In a series of meetings early this month,
Mountain Home Air Force Base unveiled its third training-range
expansion plan. Air Force officials heard testimony in five Idaho
towns as well as Elko, Nev., and Jordan Valley,
Ore.
"Right now, I think the most important point
is that we're trying to work with environmentalists, ranchers and
Native Americans to come up with a proposal that will work for
everyone," says Air Force public affairs officer Lt. Michael
Thompson.
Instead of proposing several
bombing-target zones covering 25,000 acres around the incised
canyons of the Owyhee Plateau as it did in the last go-round, the
Air Force proposes just one 12,000-acre target zone near the
Bruneau River, about 50 miles from the base.
The
proposal hasn't gone over well with opponents of the expansion, who
wonder how many times they will have to kill range projects before
they get shelved for good (HCN, 1/24/94).
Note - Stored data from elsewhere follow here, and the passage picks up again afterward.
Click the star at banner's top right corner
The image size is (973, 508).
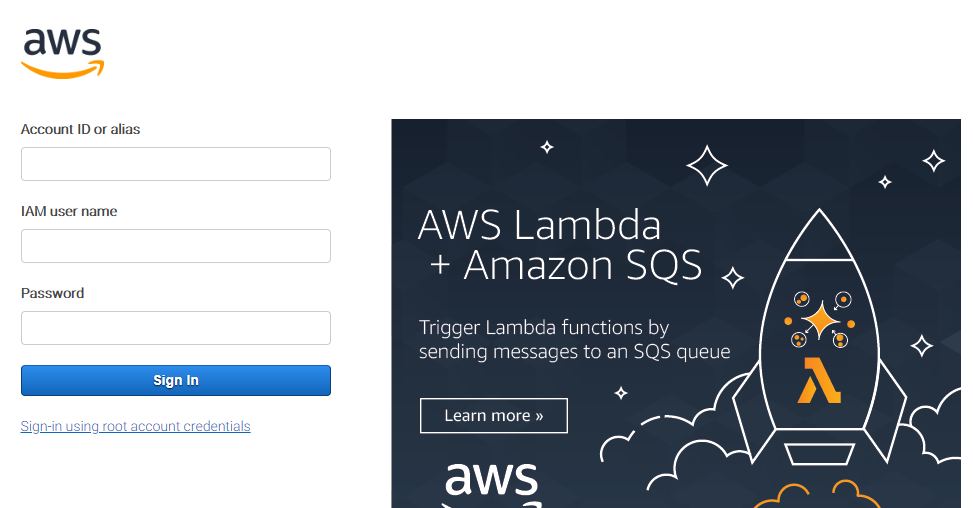coord(933,161)
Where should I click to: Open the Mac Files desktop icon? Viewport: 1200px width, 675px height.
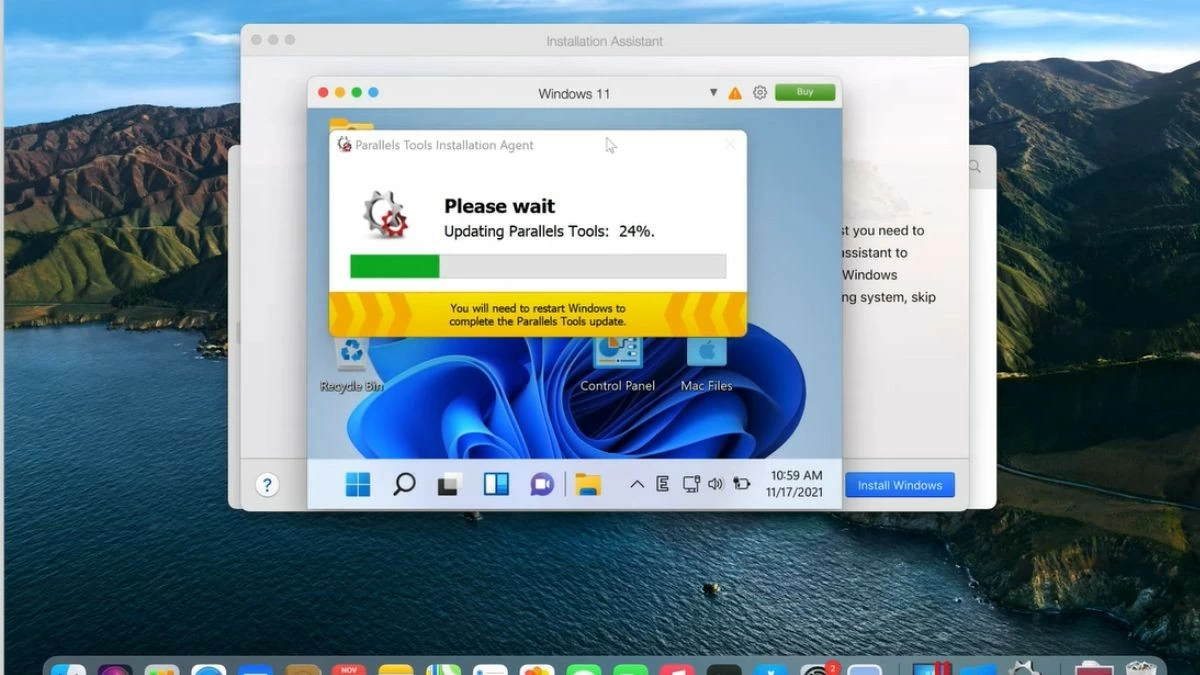(x=708, y=352)
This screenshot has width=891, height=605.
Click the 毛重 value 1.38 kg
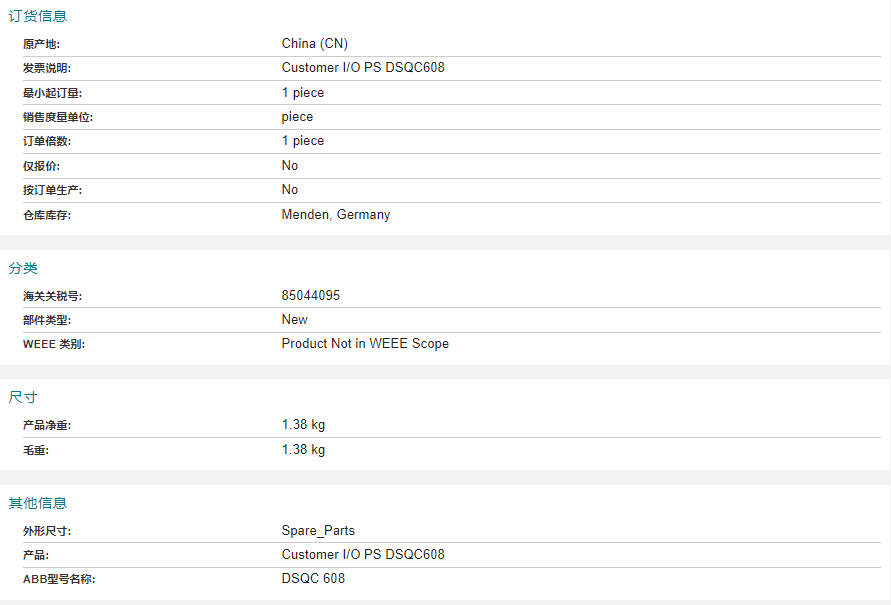[303, 450]
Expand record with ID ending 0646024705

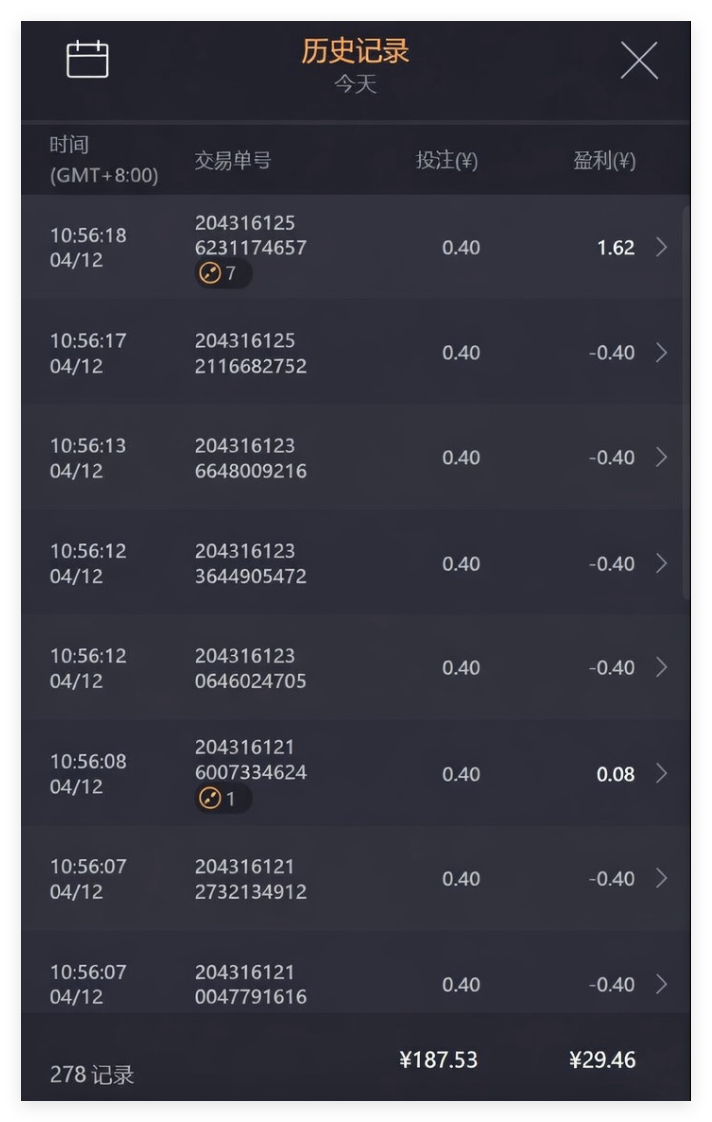point(661,667)
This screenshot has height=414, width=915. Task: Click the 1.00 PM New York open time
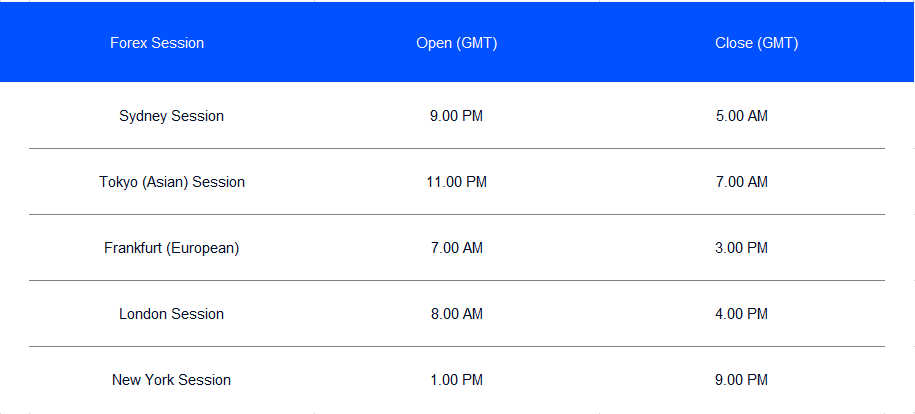point(456,380)
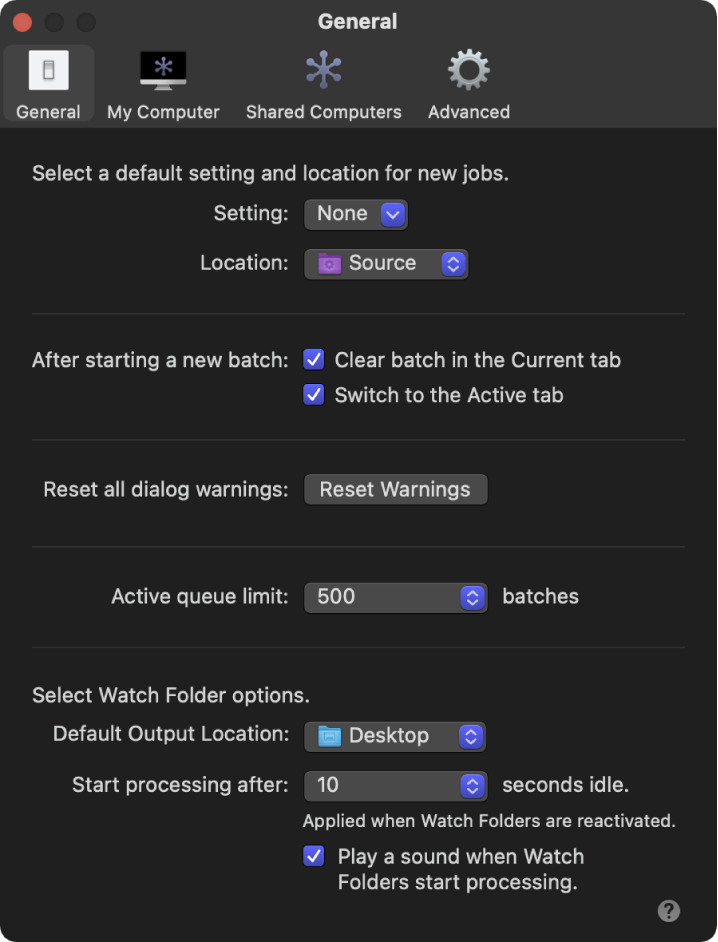
Task: Click the blue Desktop folder icon
Action: point(329,737)
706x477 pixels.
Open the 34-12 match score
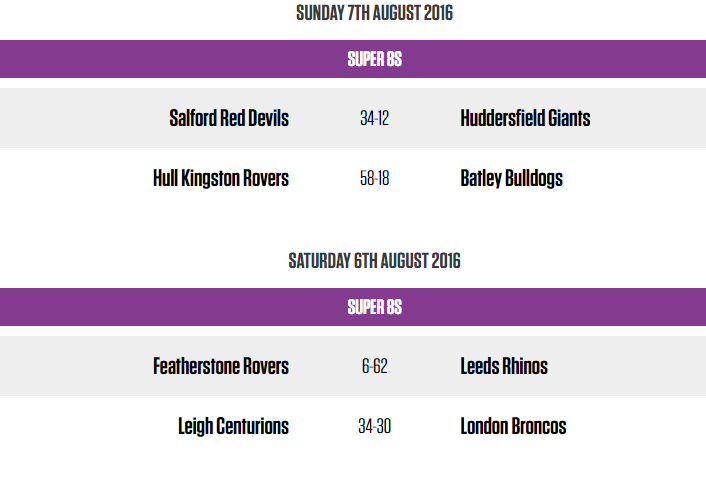[x=374, y=118]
They point to the impact
such a scheme would have on the Owyhee - several million acres of
steppes, plateaus, canyons and pinnacles which are unknown to most
Americans (HCN, 2/21/94).
"The Air Force still
doesn't have a clue about how important the canyonlands are," says
Idaho Rivers United executive director Wendy Wilson, who has gotten
knocked over by the thundering noise of low-flying jets in the
past.
Thompson counters that the Air Force
appreciates the special beauty of the canyons, and has agreed to
suspend war games when the area's California bighorn sheep are
lambing in the spring. Other concerns include the impact of
low-flying fighter jets on domestic livestock, recreationists and
Shoshone-Paiute Indians. Another revolves around the effects of
dropping chaff, small bundles of aluminum that are designed to fool
enemy radar.
Opponents say even though the Air
Force's new target zone only amounts to 12,000 acres, fliers would
conduct a series of war games over a 3 million-acre region on
public land controlled by the Bureau of Land Management. Last year,
the base logged 5,700 flights in the
region.
"We're going to have an enormous amount
of noise out there," says Craig Gehrke, regional director of The
Wilderness Society. "It's hard to convince people that silence is a
valuable resource."
The Air Force argues that
its existing 110,000-acre Saylor Creek Range is insufficient for
realistic training, and it needs more target zones close to the
base. Training flights to military ranges in Nevada and Utah take
too much time, says Thompson.
The Air Force
itself has sent mixed messages about the need for an additional
training range. In early June, Air Force attorney Peter Bogy said,
"It's a need because it's more efficient to have a local training
range, but it's not a requirement upon which the composite wing
(some 65 fighter jets, F-16s, F-15Cs, and F-15Es, B1 bombers and
KC-135 tankers that were moved to the Mountain Home Station in
1992) lives or dies."
Murray Feldman, a Boise
attorney for the Greater Owyhee Legal Defense (GOLD), chuckled at
the statement. "They're trying to make a distinction between a
requirement and a need. It's just classic government doublespeak."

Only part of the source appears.